GLOSSARY.mdā¢3.91 kB
# Glossary
This glossary defines key terms and concepts used throughout the Voice Mode project. It serves as a reference for both human developers and AI assistants to ensure consistent terminology.
## Why This Glossary Exists
- **Consistency**: Ensures everyone uses the same terms with the same meanings
- **Clarity**: Reduces confusion, especially around MCP-specific terminology
- **Onboarding**: Helps new contributors quickly understand domain-specific language
- **AI Assistance**: Provides LLMs with precise definitions to improve their understanding
## How to Use This Glossary
- **For Humans**: Reference this when you encounter unfamiliar terms or want to ensure you're using the right terminology
- **For LLMs**: This file should be read at the start of each session to understand project-specific terminology
- **In Documentation**: Link to glossary entries when introducing potentially unfamiliar terms
---
**Base Directory**: The root directory for all Voice Mode data, defaults to `~/.voicemode`.
**Conversation**: A group of related exchanges that form a complete interaction, typically with less than 5 minutes between exchanges.
**Endpoint**: A specific URL where a provider's API is accessible (e.g., `http://127.0.0.1:8880/v1`).
**Exchange**: A single call-and-response interaction in voice mode. One user utterance and one assistant response.
**Event Log**: Structured log of voice interaction events used for debugging and performance analysis.
**MCP Client**: The LLM or AI assistant that connects to MCP servers. The client uses the tools and resources provided by servers.
**MCP Host**: The application that manages MCP connections between clients and servers. Examples: Claude Desktop, VS Code, Cursor. These are the AI coding assistants that users install Voice Mode into.
**MCP (Model Context Protocol)**: The protocol that enables LLMs to interact with external tools and resources through a standardized interface.
**MP3**: Widely supported compressed audio format, good balance of size and compatibility.

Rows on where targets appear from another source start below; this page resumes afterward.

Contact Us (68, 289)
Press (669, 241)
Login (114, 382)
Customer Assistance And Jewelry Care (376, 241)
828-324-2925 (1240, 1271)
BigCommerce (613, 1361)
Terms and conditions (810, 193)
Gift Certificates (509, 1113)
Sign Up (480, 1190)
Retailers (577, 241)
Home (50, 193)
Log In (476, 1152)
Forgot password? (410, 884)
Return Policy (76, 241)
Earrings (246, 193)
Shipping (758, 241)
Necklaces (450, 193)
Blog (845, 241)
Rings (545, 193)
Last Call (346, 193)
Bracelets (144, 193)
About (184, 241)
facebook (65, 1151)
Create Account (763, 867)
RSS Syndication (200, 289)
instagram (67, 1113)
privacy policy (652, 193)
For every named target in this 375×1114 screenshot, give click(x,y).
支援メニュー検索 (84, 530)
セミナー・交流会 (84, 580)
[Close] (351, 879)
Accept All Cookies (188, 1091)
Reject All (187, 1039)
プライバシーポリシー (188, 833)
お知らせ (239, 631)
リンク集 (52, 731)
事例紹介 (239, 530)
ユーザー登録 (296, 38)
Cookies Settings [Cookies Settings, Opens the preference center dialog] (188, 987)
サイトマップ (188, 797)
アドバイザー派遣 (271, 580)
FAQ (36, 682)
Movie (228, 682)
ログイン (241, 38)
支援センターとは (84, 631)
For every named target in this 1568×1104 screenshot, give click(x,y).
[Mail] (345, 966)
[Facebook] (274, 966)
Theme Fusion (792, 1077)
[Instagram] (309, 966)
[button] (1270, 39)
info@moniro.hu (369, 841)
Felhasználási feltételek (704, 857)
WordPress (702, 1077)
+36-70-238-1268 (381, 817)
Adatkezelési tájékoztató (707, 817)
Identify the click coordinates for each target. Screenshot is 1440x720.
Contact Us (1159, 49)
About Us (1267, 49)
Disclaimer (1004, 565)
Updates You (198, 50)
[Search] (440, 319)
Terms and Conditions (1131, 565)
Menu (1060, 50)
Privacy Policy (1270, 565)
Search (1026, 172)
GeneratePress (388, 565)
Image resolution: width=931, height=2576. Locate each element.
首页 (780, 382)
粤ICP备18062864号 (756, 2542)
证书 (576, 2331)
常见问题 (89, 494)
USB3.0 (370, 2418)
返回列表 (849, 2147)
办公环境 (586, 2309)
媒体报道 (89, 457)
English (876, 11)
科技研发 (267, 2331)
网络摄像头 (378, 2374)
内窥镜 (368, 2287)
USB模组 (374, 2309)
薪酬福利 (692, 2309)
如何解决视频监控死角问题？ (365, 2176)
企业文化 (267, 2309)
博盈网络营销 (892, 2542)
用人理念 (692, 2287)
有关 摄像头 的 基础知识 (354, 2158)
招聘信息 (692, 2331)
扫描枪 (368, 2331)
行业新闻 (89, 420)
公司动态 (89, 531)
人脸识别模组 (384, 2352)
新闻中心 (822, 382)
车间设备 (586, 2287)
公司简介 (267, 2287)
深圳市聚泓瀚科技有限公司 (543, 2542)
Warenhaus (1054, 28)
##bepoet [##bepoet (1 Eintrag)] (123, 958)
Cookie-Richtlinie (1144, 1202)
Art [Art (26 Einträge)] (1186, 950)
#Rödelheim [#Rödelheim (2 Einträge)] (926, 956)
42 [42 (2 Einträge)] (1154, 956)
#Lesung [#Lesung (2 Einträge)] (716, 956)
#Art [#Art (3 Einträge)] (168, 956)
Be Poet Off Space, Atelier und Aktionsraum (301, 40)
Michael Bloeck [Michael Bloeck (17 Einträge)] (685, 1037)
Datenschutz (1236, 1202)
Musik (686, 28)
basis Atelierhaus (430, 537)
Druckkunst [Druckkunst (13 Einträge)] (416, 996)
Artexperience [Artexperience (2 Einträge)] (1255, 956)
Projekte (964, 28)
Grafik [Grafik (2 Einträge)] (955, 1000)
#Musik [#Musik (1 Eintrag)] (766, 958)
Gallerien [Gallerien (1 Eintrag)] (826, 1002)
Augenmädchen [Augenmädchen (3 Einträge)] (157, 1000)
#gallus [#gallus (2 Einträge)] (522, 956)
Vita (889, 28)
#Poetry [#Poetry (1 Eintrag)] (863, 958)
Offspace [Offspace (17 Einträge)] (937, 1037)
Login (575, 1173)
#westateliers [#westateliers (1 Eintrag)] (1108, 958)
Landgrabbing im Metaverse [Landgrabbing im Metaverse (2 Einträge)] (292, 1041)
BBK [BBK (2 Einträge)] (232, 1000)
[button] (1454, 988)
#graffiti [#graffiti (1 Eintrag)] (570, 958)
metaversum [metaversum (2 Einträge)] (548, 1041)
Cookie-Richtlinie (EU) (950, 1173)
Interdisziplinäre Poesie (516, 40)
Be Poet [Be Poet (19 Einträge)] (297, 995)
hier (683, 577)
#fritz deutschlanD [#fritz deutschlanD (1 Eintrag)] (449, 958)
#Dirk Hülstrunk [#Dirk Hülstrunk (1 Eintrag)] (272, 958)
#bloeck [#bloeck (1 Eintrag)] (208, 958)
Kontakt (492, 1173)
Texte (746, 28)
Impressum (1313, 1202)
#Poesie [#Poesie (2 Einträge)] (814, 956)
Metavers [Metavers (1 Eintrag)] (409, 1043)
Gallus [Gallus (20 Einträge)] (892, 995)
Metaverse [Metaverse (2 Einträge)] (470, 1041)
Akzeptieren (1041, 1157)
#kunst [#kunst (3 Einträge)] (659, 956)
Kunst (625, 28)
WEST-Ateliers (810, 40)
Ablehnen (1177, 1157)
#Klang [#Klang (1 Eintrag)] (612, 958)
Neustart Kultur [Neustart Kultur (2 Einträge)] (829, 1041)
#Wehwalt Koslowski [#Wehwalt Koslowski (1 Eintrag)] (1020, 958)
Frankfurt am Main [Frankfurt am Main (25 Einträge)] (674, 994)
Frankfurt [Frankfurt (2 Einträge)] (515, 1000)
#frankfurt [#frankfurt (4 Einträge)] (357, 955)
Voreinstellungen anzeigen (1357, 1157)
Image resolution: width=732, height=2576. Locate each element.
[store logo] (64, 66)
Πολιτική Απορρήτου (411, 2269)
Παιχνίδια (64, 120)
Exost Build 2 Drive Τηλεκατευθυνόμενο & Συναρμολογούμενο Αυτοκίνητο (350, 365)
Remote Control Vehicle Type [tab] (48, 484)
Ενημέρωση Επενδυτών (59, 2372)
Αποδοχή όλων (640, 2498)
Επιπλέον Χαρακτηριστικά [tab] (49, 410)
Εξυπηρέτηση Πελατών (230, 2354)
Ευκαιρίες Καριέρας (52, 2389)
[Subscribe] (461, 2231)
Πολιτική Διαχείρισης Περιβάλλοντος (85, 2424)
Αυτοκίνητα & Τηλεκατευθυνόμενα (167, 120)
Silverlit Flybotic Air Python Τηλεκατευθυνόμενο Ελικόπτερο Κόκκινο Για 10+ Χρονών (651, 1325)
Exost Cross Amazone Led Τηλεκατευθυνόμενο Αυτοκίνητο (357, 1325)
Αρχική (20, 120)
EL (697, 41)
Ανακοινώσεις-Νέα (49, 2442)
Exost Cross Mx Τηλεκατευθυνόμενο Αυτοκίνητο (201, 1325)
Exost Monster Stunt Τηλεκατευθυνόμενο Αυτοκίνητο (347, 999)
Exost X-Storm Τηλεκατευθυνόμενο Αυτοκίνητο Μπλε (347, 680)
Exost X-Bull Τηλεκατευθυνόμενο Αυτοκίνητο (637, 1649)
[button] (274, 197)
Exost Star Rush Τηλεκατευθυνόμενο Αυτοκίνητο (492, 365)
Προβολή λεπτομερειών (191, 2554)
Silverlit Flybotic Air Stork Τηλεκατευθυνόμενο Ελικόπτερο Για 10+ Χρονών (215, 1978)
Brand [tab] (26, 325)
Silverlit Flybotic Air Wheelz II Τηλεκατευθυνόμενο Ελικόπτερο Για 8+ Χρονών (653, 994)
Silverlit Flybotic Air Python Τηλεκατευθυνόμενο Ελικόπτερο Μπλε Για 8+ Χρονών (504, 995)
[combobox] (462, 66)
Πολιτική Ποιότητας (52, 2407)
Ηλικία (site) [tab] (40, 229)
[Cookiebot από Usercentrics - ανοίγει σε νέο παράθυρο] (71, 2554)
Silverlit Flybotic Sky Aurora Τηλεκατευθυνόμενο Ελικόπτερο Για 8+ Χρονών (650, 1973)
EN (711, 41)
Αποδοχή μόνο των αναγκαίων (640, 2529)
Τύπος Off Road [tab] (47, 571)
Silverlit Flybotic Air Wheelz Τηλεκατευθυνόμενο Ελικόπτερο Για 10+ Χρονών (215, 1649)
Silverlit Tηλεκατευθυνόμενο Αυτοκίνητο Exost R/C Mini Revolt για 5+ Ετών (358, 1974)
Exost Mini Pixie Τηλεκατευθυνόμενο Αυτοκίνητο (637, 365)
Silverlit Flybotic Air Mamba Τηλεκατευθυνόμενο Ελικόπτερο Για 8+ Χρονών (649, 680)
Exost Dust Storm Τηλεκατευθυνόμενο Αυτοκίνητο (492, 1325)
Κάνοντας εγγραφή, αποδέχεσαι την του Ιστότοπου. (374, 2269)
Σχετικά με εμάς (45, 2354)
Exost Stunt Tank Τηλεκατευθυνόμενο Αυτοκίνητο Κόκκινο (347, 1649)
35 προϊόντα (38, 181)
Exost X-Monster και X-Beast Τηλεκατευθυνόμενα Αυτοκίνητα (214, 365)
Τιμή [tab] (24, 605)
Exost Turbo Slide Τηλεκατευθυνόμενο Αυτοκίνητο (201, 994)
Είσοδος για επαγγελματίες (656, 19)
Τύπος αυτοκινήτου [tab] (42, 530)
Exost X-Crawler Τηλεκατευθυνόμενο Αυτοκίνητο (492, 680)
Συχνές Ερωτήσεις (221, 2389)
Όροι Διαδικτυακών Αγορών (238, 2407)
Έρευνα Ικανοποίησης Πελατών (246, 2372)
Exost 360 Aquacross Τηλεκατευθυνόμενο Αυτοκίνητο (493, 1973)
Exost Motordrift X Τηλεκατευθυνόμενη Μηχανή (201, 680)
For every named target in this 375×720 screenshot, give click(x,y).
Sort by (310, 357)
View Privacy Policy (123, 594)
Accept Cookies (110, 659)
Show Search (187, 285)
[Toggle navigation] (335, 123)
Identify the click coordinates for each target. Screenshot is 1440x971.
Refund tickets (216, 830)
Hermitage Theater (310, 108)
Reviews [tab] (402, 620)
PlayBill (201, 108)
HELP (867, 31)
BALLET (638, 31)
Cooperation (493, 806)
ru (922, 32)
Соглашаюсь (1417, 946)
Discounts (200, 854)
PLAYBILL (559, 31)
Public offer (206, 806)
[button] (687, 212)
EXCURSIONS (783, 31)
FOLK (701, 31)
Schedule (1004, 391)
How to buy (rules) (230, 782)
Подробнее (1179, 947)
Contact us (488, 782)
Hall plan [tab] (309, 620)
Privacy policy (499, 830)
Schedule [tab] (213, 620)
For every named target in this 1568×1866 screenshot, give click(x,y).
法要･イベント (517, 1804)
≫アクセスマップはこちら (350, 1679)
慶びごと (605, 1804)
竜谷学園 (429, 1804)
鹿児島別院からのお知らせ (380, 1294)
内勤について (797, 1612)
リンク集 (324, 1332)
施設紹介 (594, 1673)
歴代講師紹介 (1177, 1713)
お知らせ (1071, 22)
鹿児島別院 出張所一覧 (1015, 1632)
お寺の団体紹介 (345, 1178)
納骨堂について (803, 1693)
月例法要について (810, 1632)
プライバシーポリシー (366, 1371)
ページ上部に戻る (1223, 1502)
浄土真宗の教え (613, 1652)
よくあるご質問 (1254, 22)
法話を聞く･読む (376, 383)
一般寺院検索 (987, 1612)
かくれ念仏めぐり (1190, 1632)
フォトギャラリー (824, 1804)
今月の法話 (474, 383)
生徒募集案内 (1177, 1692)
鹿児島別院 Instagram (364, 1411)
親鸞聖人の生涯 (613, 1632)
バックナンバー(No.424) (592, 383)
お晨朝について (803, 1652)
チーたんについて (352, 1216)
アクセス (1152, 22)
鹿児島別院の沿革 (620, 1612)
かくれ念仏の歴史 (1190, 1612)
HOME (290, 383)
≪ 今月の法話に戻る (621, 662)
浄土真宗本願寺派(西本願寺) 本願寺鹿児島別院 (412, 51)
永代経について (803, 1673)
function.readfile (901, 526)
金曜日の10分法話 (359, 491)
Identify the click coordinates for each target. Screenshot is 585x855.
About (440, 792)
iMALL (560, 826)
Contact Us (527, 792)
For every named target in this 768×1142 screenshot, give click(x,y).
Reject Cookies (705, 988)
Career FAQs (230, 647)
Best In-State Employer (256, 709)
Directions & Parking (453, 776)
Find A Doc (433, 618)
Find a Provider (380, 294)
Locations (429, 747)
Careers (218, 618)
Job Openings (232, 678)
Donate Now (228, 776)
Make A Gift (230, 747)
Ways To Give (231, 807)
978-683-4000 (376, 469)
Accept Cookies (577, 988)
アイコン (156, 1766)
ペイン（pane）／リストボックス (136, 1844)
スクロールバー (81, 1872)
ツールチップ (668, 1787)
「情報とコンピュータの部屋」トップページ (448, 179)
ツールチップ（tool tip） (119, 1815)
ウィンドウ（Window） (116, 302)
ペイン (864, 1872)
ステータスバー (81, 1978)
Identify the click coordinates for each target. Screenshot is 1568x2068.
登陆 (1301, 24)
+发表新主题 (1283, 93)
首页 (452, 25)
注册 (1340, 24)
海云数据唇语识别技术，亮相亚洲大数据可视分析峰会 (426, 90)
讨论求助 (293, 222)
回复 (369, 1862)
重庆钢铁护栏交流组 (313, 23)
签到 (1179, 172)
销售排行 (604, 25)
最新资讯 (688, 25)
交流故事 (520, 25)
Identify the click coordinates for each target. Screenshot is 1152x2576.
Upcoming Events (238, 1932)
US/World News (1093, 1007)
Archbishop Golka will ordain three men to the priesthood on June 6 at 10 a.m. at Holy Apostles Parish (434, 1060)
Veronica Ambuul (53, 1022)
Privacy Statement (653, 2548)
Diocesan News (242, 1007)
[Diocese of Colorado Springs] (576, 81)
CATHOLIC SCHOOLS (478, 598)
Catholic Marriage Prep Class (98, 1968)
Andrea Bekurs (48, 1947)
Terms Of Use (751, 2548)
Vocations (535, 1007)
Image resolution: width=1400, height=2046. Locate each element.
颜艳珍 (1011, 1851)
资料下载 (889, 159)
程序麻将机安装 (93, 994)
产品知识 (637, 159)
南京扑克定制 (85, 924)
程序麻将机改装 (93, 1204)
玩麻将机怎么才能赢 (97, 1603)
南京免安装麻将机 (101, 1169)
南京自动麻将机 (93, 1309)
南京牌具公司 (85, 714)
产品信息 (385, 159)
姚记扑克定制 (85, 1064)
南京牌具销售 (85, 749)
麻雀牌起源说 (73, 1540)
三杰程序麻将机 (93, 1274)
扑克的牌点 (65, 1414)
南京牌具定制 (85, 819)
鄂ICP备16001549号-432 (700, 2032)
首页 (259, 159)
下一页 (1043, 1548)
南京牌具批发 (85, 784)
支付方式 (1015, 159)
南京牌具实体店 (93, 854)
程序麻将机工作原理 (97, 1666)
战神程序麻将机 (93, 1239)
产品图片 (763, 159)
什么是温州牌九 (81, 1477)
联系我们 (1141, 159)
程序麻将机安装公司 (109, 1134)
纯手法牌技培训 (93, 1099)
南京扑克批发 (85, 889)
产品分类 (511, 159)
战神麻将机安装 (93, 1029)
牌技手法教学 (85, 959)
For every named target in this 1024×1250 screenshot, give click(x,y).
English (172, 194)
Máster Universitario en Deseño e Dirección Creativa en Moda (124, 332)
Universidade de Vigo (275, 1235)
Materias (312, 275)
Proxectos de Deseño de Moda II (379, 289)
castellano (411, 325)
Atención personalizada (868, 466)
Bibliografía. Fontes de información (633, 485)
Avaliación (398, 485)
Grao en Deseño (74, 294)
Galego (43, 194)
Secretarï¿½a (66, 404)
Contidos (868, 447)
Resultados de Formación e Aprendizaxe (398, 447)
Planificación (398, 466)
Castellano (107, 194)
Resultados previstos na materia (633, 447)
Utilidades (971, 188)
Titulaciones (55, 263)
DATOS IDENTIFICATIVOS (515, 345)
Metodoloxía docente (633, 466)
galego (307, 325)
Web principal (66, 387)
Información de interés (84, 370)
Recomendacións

**Opus**: Compressed audio format optimized for voice, good compression but can have quality issues with streaming.
**PCM**: Uncompressed audio format, best for real-time streaming with lowest latency.
**Prompt**: Pre-written instructions that help guide AI assistants in using MCP tools effectively.
**Provider**: A service that provides TTS (text-to-speech) or STT (speech-to-text) capabilities. Examples: OpenAI, Kokoro, Whisper.
**MCP Server**: A program that provides tools and resources via MCP. Voice Mode is an MCP server that provides voice interaction capabilities.
**Resource**: Data or content exposed by an MCP server that clients can read.
**STT (Speech-to-Text)**: Converting spoken audio into written text.
**Streaming**: Playing audio as it arrives rather than waiting for the complete file, reducing latency.
**Tool**: A function exposed by an MCP server that clients can invoke. Voice Mode exposes tools like `converse`, `listen_for_speech`, etc.
**Transcription**: Text version of spoken audio, saved separately from audio files when enabled.
**Transport**: The method used for voice communication - either "local" (direct microphone) or "livekit" (room-based).
**TTFA (Time to First Audio)**: The time between requesting TTS and when audio playback begins.
**TTS (Text-to-Speech)**: Converting written text into spoken audio.
**VoiceMode**: The project name and package that brings natural voice conversations to AI assistants through the Model Context Protocol (MCP). Written as one word with capital M in documentation, lowercase in code/paths.
**VoiceMode Home Directory**: The user's application data directory at `~/.voicemode/` that stores all VoiceMode data including audio recordings, logs, configuration, installed services, and downloaded models. Also referred to by the environment variable VOICEMODE_BASE_DIR.